Based on the RLM pattern from arXiv:2512.24601.
Originally a fork of this claude code minimal implementation claude_code_RLM
This skill requires the subagent tool for pi. The subagent tool is included with pi as a bundled extension.
Note: The subagent tool spawns separate pi processes to handle delegated tasks. Each sub-agent runs in an isolated context, which is essential for the RLM pattern where chunk processing must not pollute the main context.
The Recursive Language Model pattern breaks down large documents into manageable chunks, processes each with a specialized sub-LLM, then synthesizes results. This allows you to analyze textbooks, massive documentation, log dumps, or any context too large to paste into chat.
┌─────────────────────────────────────────────────────────────────────────────┐
│ Pi Main Session (Root LLM) │
└─────────────────────────────────┬───────────────────────────────────────────┘
│
┌───────────────────────┴───────────────────────┐
▼ ▼
┌─────────────────────────┐ ┌─────────────────────────────────┐
│ Agent-Driven Mode │ │ Autonomous Mode │
│ (/skill:rlm) │ │ (rlm-autonomous) │
│ │ │ │
│ • Agent drives REPL │ │ • Subagent drives REPL │
│ • Sees each iteration │ │ • Runs complete loop internally │
│ • Can adapt approach │ │ • Returns only final answer │
│ • Uses main context │ │ • Isolates main context │
└───────────┬─────────────┘ └───────────────┬─────────────────┘
│ │
▼ ▼
┌─────────────────────────────────────────────────────────────────────────────┐
│ rlm_repl.py (Persistent REPL) │
│ • Load large context • Search/grep • Chunk text • Accumulate results │
└─────────────────────────────────────────┬───────────────────────────────────┘
│
▼
┌─────────────────────────────────────────────────────────────────────────────┐
│ Sub-LLM Queries (llm_query / rlm-subcall) │
│ • Semantic analysis • ~500K char capacity • Parallel batching │
└─────────────────────────────────────────────────────────────────────────────┘
# Clone the repo
git clone https://github.com/Whamp/pi-rlm.git ~/projects/pi-rlm
# Symlink the skill (includes the read_chunk extension)

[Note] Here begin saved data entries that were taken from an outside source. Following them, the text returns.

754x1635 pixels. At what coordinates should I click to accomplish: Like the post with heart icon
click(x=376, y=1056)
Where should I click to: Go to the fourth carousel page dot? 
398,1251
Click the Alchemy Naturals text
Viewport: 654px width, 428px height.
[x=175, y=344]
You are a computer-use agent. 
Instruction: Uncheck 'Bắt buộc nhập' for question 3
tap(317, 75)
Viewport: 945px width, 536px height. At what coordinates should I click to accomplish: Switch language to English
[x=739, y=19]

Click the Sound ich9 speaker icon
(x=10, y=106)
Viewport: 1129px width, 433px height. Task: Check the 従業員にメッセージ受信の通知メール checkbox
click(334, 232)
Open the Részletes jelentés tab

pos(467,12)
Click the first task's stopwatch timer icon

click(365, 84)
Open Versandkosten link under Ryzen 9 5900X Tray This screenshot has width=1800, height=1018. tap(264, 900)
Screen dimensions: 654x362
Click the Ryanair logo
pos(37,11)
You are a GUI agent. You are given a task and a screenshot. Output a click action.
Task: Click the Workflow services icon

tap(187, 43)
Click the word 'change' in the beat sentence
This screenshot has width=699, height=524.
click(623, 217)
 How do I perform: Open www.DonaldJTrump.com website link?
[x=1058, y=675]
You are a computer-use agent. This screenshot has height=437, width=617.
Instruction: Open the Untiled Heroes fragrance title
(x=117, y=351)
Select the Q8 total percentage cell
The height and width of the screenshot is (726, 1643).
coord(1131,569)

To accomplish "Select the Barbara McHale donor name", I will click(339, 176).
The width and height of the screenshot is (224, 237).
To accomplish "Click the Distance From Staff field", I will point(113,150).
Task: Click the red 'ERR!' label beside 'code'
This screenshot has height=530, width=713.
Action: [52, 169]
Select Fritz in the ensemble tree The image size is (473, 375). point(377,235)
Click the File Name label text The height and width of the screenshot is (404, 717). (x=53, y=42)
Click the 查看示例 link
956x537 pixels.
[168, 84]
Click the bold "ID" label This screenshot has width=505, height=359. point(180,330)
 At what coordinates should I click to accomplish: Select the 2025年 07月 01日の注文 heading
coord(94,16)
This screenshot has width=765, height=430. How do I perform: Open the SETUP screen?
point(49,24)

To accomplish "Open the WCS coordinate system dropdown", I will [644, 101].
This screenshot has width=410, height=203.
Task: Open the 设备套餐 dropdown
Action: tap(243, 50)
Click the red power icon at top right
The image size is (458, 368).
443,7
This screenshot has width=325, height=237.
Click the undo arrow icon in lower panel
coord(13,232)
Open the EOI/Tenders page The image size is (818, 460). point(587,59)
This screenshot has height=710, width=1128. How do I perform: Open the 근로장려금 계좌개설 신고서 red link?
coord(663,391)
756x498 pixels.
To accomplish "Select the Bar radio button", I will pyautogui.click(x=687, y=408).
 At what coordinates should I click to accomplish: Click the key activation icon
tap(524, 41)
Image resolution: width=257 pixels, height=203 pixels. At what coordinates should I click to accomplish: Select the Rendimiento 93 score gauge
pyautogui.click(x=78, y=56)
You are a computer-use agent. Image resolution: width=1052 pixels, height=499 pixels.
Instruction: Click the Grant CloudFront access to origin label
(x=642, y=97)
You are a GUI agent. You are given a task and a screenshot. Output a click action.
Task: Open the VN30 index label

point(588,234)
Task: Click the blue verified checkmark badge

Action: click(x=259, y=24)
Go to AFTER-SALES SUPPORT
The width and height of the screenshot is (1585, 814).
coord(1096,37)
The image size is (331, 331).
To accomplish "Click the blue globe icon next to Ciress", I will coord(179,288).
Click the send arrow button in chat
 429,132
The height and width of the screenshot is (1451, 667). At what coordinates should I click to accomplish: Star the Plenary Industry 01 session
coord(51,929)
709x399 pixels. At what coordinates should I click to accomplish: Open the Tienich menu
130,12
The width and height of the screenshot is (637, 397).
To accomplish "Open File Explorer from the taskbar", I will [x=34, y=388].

ln -s ~/projects/pi-rlm/skills/rlm ~/skills/rlm
# Symlink the agents
ln -s ~/projects/pi-rlm/agents/rlm-subcall.md ~/.pi/agent/agents/rlm-subcall.md
ln -s ~/projects/pi-rlm/agents/rlm-autonomous.md ~/.pi/agent/agents/rlm-autonomous.md# Clone the repo
git clone https://github.com/Whamp/pi-rlm.git /tmp/pi-rlm
# Copy the skill (includes the read_chunk extension)
cp -r /tmp/pi-rlm/skills/rlm ~/skills/
# Copy the agents
cp /tmp/pi-rlm/agents/rlm-subcall.md ~/.pi/agent/agents/
cp /tmp/pi-rlm/agents/rlm-autonomous.md ~/.pi/agent/agents/Note: The
read_chunktool (used by the rlm-subcall agent to read large chunks without truncation) is bundled with the skill atskills/rlm/extensions/rlm_tools.ts. The agent automatically loads this extension when spawned—no manual extension installation required.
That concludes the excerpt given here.